Code wikis are documentation theater as a service
Code Wiki, a new AI tool by Google similar to DeepWiki, claims to generate a complete set of docs, including diagrams, from code repos. The landing page goes as far as saying “Stop documenting. No more stale docs. Ever”, a claim that made me stagger and reach for the nearest chair. That these tools are laughably bad isn’t reassuring; their emergence hints at a deeper and more unsettling cultural problem.
Ain’t nobody got time for docs – let’s regurgitate words and boxes!
The way these wikis work is as follows: you select or add a code repository and the LLM generates a seemingly complete set of docs. Both apps allow you to ask questions about the docs using an agent. The process takes around ten minutes for large codebases. I’ve tried it on one of my pet projects and after a while it produced an entire wiki full of dev docs almost magically.
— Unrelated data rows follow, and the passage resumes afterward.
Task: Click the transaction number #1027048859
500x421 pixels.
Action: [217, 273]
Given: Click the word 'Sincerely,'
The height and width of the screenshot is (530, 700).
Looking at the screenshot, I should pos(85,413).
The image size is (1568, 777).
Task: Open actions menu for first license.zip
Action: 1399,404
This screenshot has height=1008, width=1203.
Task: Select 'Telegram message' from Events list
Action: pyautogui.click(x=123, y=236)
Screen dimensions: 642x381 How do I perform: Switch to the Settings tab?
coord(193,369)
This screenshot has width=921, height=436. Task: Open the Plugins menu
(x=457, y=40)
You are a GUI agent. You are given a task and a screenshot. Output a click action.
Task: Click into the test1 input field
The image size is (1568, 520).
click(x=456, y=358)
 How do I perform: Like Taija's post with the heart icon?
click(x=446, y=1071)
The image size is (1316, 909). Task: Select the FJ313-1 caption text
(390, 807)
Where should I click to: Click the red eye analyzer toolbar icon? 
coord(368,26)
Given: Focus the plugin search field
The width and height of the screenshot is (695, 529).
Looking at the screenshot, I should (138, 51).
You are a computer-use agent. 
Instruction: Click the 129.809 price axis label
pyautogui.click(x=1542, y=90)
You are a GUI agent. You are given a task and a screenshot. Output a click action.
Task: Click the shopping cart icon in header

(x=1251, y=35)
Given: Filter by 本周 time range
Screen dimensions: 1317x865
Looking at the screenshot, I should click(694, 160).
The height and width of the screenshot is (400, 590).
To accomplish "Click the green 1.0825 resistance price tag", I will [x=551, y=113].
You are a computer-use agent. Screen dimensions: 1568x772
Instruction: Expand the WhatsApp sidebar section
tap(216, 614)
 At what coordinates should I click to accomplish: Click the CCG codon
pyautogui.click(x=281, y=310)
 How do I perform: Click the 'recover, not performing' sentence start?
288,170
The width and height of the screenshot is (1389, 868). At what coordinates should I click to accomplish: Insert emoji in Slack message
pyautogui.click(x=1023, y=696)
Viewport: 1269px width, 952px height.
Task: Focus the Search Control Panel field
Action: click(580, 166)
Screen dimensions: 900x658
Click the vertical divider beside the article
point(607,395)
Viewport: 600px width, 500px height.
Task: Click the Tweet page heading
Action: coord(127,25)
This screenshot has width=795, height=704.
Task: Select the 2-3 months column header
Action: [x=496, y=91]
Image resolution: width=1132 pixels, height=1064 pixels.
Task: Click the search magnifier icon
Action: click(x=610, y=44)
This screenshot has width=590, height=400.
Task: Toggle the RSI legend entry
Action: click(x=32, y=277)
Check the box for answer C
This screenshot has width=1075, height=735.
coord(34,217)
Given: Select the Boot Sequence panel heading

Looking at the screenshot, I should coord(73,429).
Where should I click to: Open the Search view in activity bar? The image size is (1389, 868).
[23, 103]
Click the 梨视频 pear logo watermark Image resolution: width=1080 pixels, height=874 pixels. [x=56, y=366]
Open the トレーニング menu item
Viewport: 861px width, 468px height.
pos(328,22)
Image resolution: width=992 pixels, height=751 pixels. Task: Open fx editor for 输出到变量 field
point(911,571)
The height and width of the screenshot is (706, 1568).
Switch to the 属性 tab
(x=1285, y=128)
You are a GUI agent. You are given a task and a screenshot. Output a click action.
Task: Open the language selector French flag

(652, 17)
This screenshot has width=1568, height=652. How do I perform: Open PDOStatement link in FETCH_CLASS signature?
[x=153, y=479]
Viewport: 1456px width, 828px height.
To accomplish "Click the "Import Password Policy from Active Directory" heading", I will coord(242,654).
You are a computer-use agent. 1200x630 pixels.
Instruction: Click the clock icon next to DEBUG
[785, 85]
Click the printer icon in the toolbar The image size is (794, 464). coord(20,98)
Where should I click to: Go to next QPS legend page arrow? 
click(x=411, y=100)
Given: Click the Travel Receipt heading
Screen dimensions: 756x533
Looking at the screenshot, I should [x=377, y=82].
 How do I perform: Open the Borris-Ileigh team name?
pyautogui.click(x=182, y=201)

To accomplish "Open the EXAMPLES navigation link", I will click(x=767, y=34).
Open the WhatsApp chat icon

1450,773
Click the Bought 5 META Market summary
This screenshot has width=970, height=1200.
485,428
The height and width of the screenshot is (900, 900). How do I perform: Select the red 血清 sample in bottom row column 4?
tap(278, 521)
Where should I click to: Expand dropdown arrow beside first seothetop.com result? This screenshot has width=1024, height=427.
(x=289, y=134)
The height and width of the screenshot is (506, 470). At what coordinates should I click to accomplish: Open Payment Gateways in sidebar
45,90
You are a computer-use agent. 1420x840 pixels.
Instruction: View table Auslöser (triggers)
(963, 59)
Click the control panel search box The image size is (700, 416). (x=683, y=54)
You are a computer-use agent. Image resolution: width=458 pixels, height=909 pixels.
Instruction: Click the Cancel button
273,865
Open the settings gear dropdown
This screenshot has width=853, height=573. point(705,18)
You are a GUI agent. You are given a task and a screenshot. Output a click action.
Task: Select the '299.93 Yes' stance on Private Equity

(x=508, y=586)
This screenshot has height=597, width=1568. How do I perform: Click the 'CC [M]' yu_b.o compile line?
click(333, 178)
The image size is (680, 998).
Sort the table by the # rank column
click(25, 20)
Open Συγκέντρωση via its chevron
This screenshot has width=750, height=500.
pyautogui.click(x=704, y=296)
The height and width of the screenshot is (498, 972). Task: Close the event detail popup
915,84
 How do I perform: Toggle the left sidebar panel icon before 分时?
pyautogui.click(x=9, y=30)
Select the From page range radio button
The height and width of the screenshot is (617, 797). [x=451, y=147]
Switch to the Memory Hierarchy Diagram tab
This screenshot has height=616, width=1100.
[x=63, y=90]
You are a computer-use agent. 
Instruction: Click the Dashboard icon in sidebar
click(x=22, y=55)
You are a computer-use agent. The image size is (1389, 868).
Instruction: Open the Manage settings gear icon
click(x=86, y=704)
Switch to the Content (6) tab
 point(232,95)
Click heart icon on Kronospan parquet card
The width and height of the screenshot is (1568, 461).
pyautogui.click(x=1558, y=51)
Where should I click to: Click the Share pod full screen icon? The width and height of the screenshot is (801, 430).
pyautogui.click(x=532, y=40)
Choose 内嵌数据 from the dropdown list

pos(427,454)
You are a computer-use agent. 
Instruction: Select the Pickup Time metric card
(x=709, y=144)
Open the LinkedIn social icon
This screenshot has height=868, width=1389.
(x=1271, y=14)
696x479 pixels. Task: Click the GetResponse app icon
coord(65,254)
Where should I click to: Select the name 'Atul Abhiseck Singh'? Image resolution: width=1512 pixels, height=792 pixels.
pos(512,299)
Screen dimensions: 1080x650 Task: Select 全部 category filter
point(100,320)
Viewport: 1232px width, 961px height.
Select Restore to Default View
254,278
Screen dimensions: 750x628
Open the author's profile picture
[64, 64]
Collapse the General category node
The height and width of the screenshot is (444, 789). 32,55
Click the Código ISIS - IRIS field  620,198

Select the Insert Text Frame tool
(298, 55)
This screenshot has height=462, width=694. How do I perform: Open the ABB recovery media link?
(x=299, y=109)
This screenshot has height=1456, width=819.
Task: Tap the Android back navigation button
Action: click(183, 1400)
These tools can fulfill the role of project summarization. They’re helpful when trying to explore poorly documented codebases and get a sense of how the pieces fit together, but they stop short of anything that could be called “docs” (and perhaps that’s why their authors shyly chose to go with “wiki” instead). I would describe their output as repo byproducts, the result of an LLM digestion process (yes, blergh).
It’s impressive for the first ten seconds, but as you start reading, you begin to notice that for most complex projects, the wiki is at best dry reference, at worst a dumpster fire of hallucinations, Escherian information architecture, and subtly wrong facts and diagrams. This is not a lazy dismissal: read the comments on Hacker News to get an idea of how dismal these wikis can be despite the semblance of completeness.
I can already see the pitch meetings where someone pulls up one of these wikis and says, “Look, we’ve got docs now”. The bar for what counts as documentation gets lower every time we pretend these outputs are good enough.
You can choose to insult your intelligence by calling them docs
What makes me furious with the heat of a thousand Suns is the fact that some devs could be lured into thinking that this sort of ersatz manuals can check the docs box at all. That some could find these self-inflicted wikis a valid replacement of human-made docs shows the same kind of ignorance (or cynicism) about technical writing that folks display when praising art made by AI.
Docs are a product. They require sustained and intelligent effort over a long period of time, as well as a strong community ready to contribute. Docs are both mirrors and lore of your code and design, instruments that help you think about what you are architecting and developing. Docs serve purposes and needs. Great docs explain, guide, help, and illustrate. They’re deeply flawed and human. They must be.
These wikis, on the other hand, are cargo cult documentation as a service. Their structure could be described as randomly assembling brutalist housing blocks from piles of bricks, their nav a barely plausible FrankenBar that always feels the same. Of course docs must have diagrams, they say, we’re not dummies. While it’s very positive that developers see the lack of docs as an issue, these wikis are not a solution.
Augmentation means opening doors faster, not crashing through them
Tom Johnson recently wrote that the tech industry is shifting to a narrative where “AI provides tools to speed up your work in a constantly accelerating environment”. Acceleration, in this context, means you can’t be bothered with docs work, at least according to the creators of Code Wiki. You end up sacrificing quality on the altar of delivering even more stuff for the sake of delivering it.
This is a case where some docs aren’t better than none, because they signify the triumph of intellectual laziness over trust and accountability. While I’m not concerned about their impact (any enterprise customer would shred you to pieces if you provided docs like those), I think that they represent a trend that we must fight, because docs entirely written by AI are wrong.
It would be wrong to just stop at the surface. If products like DeepWiki gain traction it’s also because there’s a need for developers to interact more with knowledge and to break the barrier of increasingly complex, increasingly abundant knowledge. When speed and noise increase, the role of tech writers as curators, preserving what Rahel Anne Bailie describes as Content Integrity, is more important than ever.
Let’s draw the line: docs generated entirely by AI should never ship to users. You can use AI judiciously to audit your docs for gaps, to spot inconsistencies, to generate first drafts that you’ll edit later. But the moment you let any LLM have the final word on what users will read, you’ve abandoned the basic contract of docs: that someone who understands the system has taken responsibility for explaining it truthfully.